And now the Pope. It’s all Pope all the time on TV. I am so curious to see what happens, who the next Pope is. That’s something I would think was worth watching 24/7, the picking of the next Pope. I suppose Ratzinger can’t be chosen simply because of his name. Pope Ratzinger. Then he could strip away even the smallest gains women have made in the church at all, and all in the name of “honoring” them.

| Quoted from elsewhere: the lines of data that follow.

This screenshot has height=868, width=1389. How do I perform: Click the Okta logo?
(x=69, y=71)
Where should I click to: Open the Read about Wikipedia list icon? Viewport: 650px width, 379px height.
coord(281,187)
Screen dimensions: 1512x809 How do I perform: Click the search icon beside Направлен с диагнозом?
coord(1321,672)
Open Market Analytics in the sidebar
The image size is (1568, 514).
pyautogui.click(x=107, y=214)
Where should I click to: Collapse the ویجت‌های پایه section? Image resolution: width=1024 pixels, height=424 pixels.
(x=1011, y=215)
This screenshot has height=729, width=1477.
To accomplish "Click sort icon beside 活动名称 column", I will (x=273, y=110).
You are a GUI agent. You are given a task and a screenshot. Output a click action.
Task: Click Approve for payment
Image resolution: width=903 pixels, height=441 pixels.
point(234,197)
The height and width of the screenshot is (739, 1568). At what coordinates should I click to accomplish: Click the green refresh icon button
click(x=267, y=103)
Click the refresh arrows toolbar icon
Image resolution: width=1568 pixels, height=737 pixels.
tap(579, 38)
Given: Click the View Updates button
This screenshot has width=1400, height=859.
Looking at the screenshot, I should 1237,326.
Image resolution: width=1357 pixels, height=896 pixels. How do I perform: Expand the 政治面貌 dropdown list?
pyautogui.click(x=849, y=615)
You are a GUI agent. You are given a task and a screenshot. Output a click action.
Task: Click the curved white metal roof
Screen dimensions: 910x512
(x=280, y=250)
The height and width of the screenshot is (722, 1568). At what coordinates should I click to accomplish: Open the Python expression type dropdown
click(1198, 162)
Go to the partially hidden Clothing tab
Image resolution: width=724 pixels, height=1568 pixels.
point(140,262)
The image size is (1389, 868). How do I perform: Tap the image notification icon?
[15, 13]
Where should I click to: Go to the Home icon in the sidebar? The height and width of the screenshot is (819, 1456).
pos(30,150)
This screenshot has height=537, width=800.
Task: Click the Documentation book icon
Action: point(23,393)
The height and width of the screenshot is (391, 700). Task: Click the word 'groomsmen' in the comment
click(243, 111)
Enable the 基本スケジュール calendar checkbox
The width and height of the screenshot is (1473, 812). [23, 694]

So. I’m not going to give my dog, Arden, away. I spoke on the phone to a cattle farmer and a sheep farmer about him and both of them convinced me that I should keep him and get him used to an exercise schedule that conforms better to my ability to exercise him. Plus, I have to admit, I love the dog. I mean, I do, I do. I wish he could live with our cat better, but… I think I’m going to make some new rules when I get home. It’ll be a good time to rethink our attitudes towards the dog after we haven’t been around him for a while. I am getting much better with him and I think I can enforce even more rules than I have in the past. He’s even all right the way he is except for his determined effort to protect me from the danger of our mail carrier. And the UPS guy. And the squirrels, which are of great danger to us as well.

Now everyone is up and we are watching Japanese TV. It’s 24/7 about the cherry blossoms blossoming. Except it rained last night and that means the blossoms might all be swept away in the rain and wind. And then there will be nothing left to do but think about next year’s cherry blossoms and their potential.